Required work> Filter the listing below, keeping only the lines with the word "Task".

Dataset records>
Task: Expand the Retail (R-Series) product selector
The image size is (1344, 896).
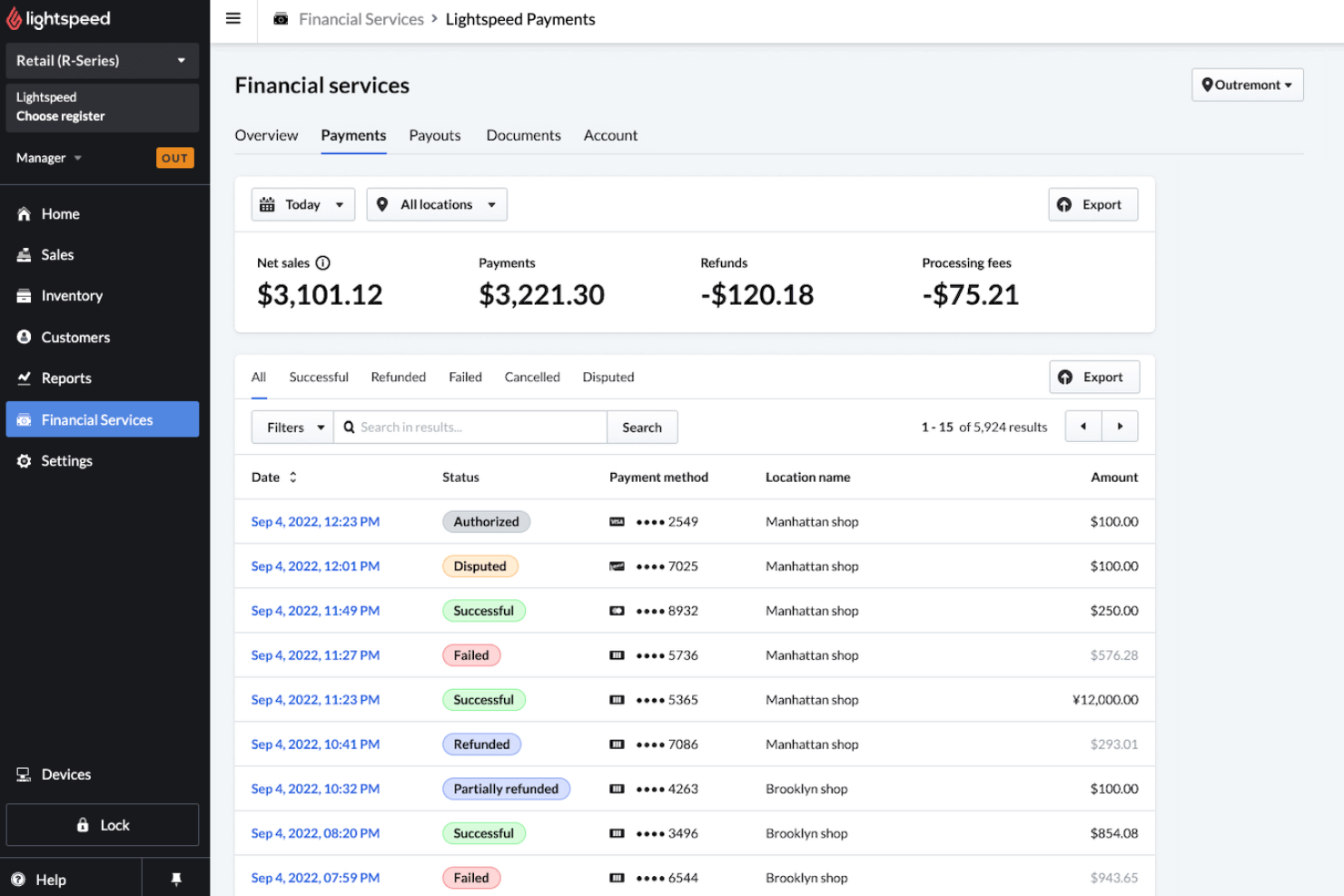Action: [x=102, y=60]
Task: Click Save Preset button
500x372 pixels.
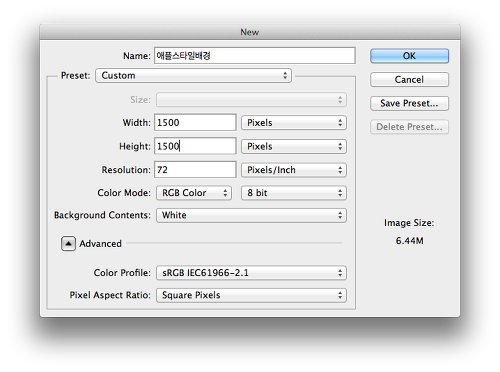Action: click(409, 103)
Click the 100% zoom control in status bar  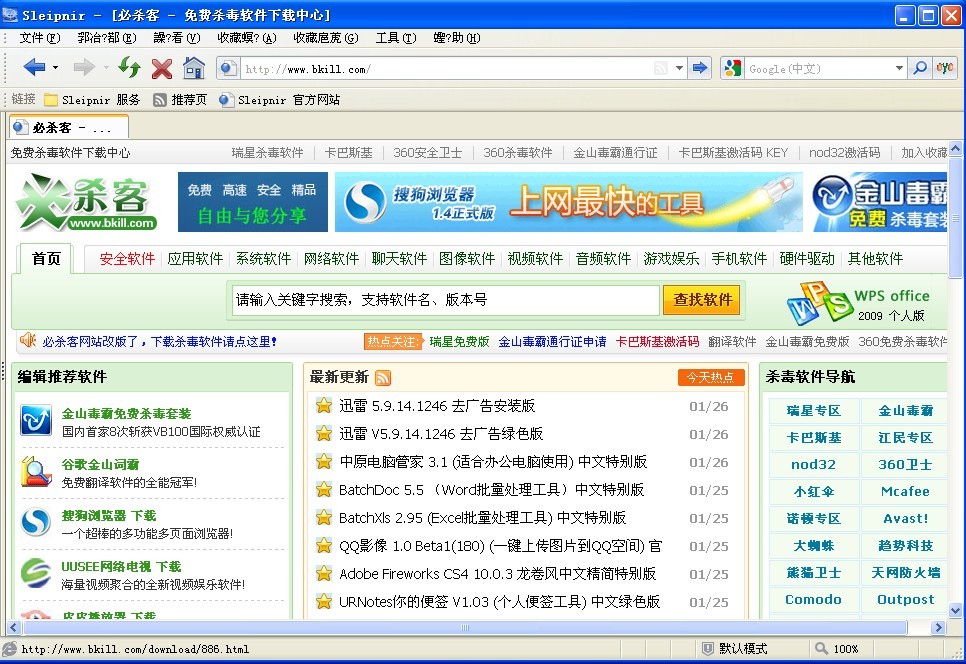836,649
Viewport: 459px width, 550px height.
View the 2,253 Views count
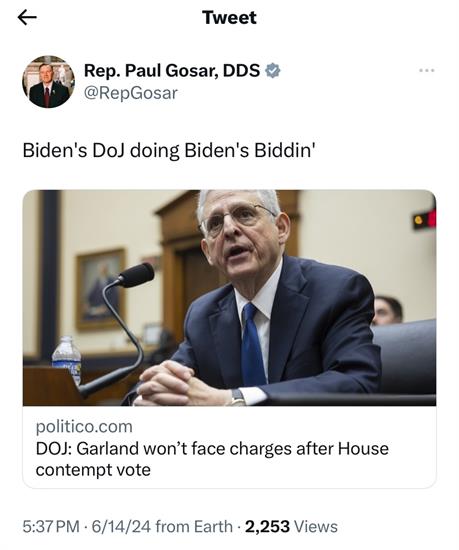(x=291, y=526)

Written answer>
Task: Expand the Retail (R-Series) product selector
Task: Click Save Preset button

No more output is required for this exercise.